Principal Issues: What is the tax treatment of various amounts received as compensation resulting from a mutual agreement in the context of the construction XXXXXXXXXX?
Position: The tax treatment of each amount received as compensation depends on its nature.
Reasons: General comments. The nature of each amount received is a question of fact.
XXXXXXXXXX 2019-081727 M-Christine Torchio
July 16, 2020
Mr. XXXXXXXXXX,
Subject: Compensation received pursuant to a private negotiation
This letter is in response to your request received by email on July 23, 2019 regarding the tax treatment of sums which, as a result of private negotiations, may be paid by XXXXXXXXXX to a number of owners for the acquisition of their properties or as compensation for the completion of the XXXXXXXXXX construction project.
Unless otherwise indicated, all statutory references herein are to provisions of the Income Tax Act (footnote 1) (the "Act").
Our understanding of the situation from the information you have given us (request, sample contracts and emails) is as follows:
XXXXXXXXXX will acquire a number of properties as part of the XXXXXXXXXX construction project. The acquisition will be by private negotiation and will involve a number of owners whose properties have multiple uses (residential, commercial, forestry production, agricultural production, maple syrup production, woodlot or undeveloped land). The sale price of each property will correspond to its market value.
The compensation will be paid under a second contract between the parties. The contract specifies that they will be paid in addition to the sale price in order to compensate the owners for various losses suffered according to their particular situation.

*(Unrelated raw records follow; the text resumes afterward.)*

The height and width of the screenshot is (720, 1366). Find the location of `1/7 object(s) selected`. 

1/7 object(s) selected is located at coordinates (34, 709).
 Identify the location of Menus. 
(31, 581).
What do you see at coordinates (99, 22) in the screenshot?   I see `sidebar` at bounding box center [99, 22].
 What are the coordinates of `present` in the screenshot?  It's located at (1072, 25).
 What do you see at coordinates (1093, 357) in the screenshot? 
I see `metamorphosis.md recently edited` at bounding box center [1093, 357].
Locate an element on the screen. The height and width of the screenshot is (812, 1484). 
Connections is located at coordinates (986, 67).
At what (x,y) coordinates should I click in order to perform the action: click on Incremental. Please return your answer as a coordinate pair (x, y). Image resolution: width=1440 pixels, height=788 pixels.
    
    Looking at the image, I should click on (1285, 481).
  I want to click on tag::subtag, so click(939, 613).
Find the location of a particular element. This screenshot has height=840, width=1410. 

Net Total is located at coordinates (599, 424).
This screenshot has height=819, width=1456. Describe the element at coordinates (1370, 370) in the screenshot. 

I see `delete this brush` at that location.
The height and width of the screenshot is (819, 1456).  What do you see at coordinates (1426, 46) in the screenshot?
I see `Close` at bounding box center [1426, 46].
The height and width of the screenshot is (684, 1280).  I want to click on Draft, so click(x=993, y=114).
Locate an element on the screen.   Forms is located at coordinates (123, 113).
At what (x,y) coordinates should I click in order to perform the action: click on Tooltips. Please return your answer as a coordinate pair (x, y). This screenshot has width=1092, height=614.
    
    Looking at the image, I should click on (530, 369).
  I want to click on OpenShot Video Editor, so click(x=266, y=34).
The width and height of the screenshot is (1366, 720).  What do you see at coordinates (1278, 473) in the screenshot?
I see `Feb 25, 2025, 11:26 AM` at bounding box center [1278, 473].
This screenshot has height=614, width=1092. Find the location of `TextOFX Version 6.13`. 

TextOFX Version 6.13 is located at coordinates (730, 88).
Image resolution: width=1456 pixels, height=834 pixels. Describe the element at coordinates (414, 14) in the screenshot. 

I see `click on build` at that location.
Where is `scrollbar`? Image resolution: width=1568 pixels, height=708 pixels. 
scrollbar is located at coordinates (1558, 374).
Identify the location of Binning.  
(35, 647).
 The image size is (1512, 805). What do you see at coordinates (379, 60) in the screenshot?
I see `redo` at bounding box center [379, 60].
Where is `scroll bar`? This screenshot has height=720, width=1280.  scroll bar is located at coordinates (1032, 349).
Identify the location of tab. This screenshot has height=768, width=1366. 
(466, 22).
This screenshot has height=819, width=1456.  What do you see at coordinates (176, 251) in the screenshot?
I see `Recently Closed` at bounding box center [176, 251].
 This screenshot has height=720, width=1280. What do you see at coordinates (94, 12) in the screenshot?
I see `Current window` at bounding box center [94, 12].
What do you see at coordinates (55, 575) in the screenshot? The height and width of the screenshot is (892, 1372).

The contract also specifies that a seller is not be enriched by the compensation received and the seller’s loss must be real and calculable.
The potential compensation provided falls into five categories:
1. Compensation for loss of value of the remainder
This compensation, in summary, consists of compensation for a loss in value of the remaining portion of the property after the removal of a parcel.
2. Compensation for disturbance to use
These allowances will be used to compensate for, inter alia, the following:
- Loss of time spent negotiating (Where the farm or forestry operation is considered a business, costs for employees to search for alternative locations and costs for organizing relocation, if applicable, may be compensated including negotiation meetings)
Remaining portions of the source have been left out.